Stepwise Informativeness Search for Efficient and Effective LLM Reasoning
Siyuan Wang, Enda Zhao, Zhongyu Wei, Xiang Ren
TL;DR
This work tackles the problem of LLMs producing unreliable and redundant rationales during long multi-step reasoning by identifying and leveraging underutilized prior steps. It introduces stepwise informativeness search, a stepwise beam search framework with grounding-guided and novelty-guided selection, plus a self-grounding strategy that prompts explicit grounding before each deduction.

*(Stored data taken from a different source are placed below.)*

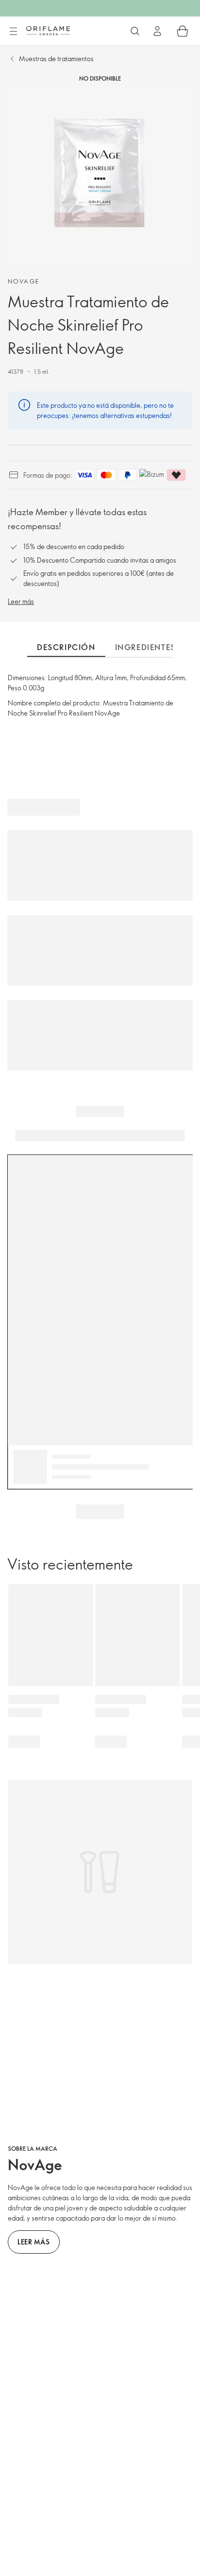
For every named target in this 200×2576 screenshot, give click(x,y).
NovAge (23, 281)
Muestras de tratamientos (56, 58)
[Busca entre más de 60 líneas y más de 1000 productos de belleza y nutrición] (135, 31)
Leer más (21, 601)
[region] (100, 177)
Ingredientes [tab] (145, 647)
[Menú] (13, 31)
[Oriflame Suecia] (48, 30)
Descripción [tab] (66, 647)
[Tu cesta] (182, 31)
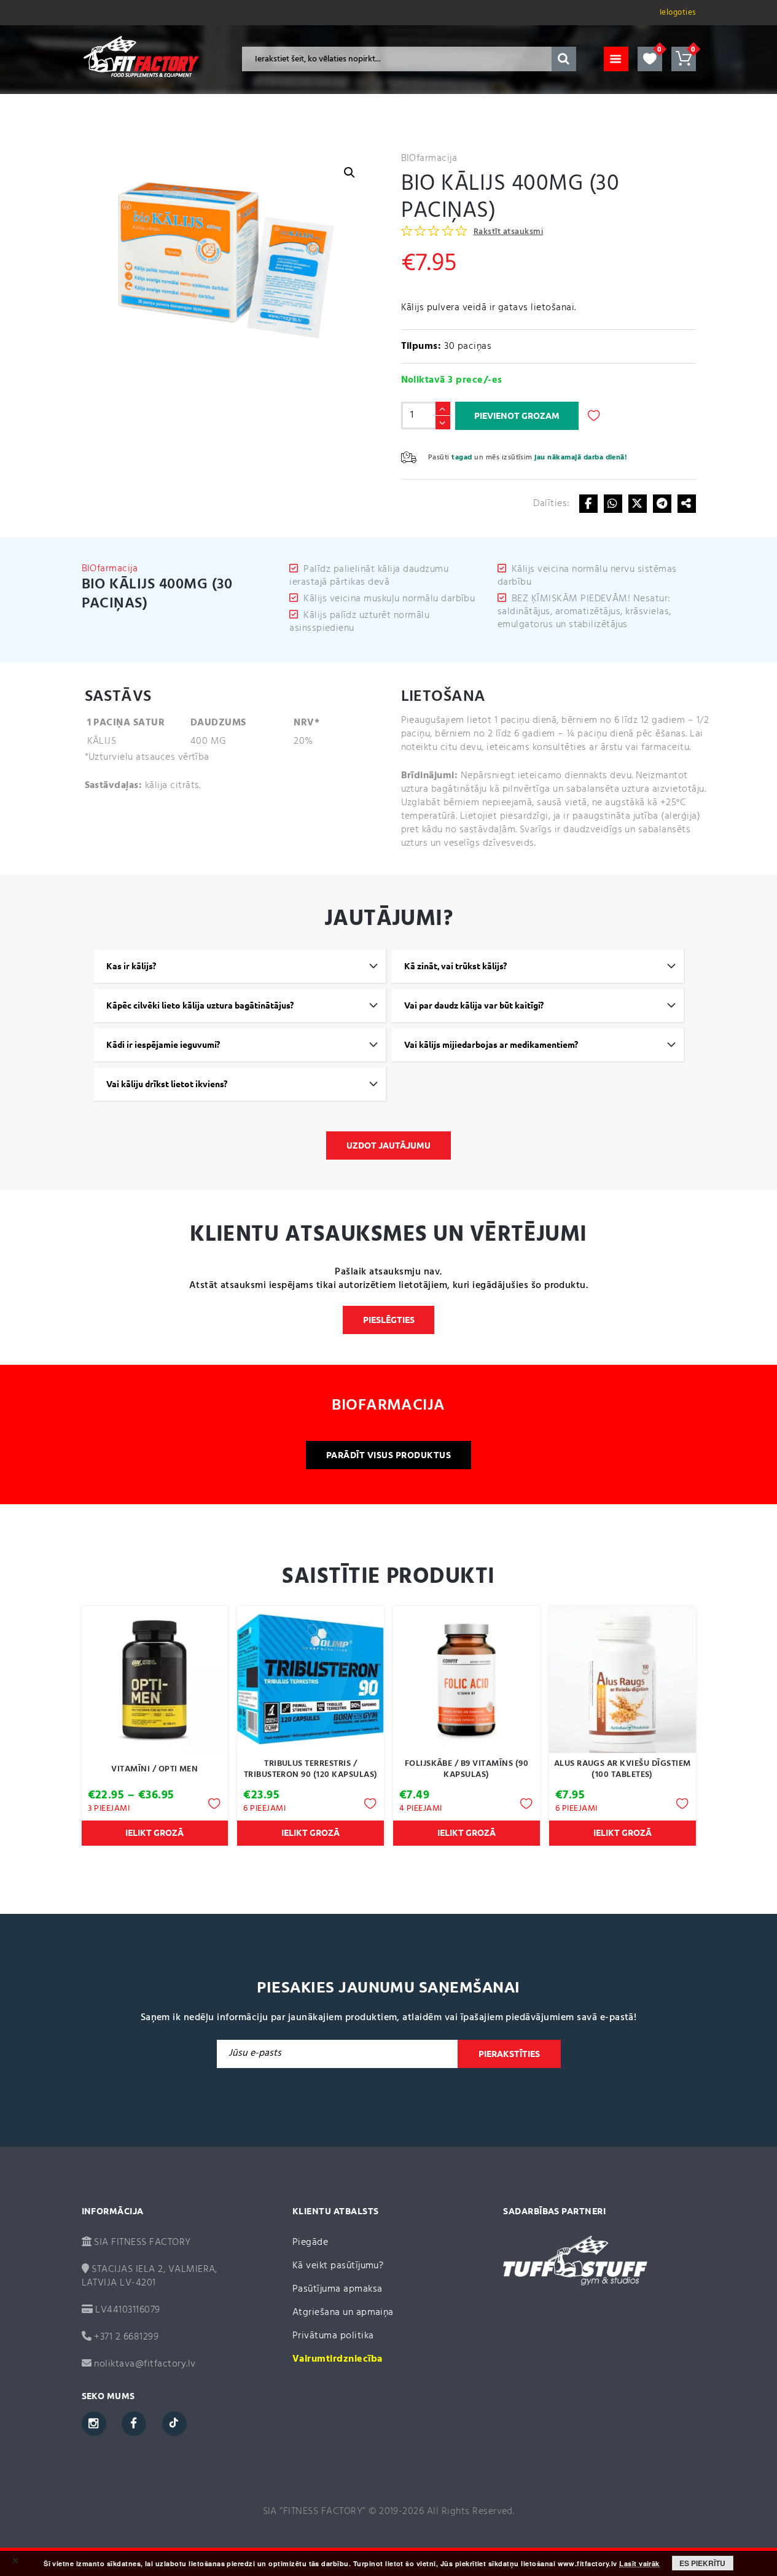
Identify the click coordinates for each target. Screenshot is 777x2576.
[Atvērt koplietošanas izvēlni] (686, 503)
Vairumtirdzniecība (337, 2359)
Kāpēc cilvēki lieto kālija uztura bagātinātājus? (200, 1005)
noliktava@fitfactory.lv (144, 2364)
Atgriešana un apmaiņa (343, 2312)
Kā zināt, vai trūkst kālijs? (455, 966)
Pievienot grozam (517, 416)
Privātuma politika (333, 2336)
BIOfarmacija (429, 158)
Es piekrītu (702, 2563)
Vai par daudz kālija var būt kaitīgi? (474, 1005)
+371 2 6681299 (125, 2337)
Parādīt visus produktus (388, 1455)
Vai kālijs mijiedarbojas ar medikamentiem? (491, 1045)
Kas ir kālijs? (131, 966)
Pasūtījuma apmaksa (337, 2289)
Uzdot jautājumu (388, 1145)
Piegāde (310, 2242)
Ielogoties (678, 12)
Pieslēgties (389, 1320)
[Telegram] (662, 503)
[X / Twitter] (637, 503)
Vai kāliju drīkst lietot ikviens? (166, 1084)
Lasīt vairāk (639, 2563)
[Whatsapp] (613, 503)
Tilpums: (421, 346)
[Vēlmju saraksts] (650, 59)
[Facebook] (588, 503)
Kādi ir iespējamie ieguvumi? (163, 1045)
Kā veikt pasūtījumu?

The approach reduces redundancy and improves accuracy across four datasets and multiple model families, while also reducing token costs compared to traditional beam-search baselines. The findings suggest a domain-agnostic mechanism to improve rationale quality and efficiency without relying on task-specific reward models, broadening practical applicability of deep reasoning in LLMs.
Abstract
Advances in Large Language Models (LLMs) have significantly improved multi-step reasoning through generating free-text rationales. However, recent studies show that LLMs tend to lose focus over the middle of long contexts. This raises concerns that as reasoning progresses, LLMs may overlook information in earlier steps when decoding subsequent steps, leading to generate unreliable and redundant rationales. To address this, we propose guiding LLMs to generate more accurate and concise step-by-step rationales by (1) proactively referencing information from underutilized prior steps, and (2) minimizing redundant information between new and existing steps. We introduce stepwise informativeness search, an inference-time tree search framework incorporating two selection heuristics: grounding-guided selection which prioritizes steps paying higher attention over underutilized steps; and novelty-guided selection which encourages steps with novel conclusions. During rationale generation, we use a self-grounding strategy that prompts LLMs to explicitly reference relevant prior steps to provide premises before deduction at each step. Experimental results on four reasoning datasets demonstrate that our approach improves reasoning accuracy by generating higher-quality rationales with reduced errors and redundancy.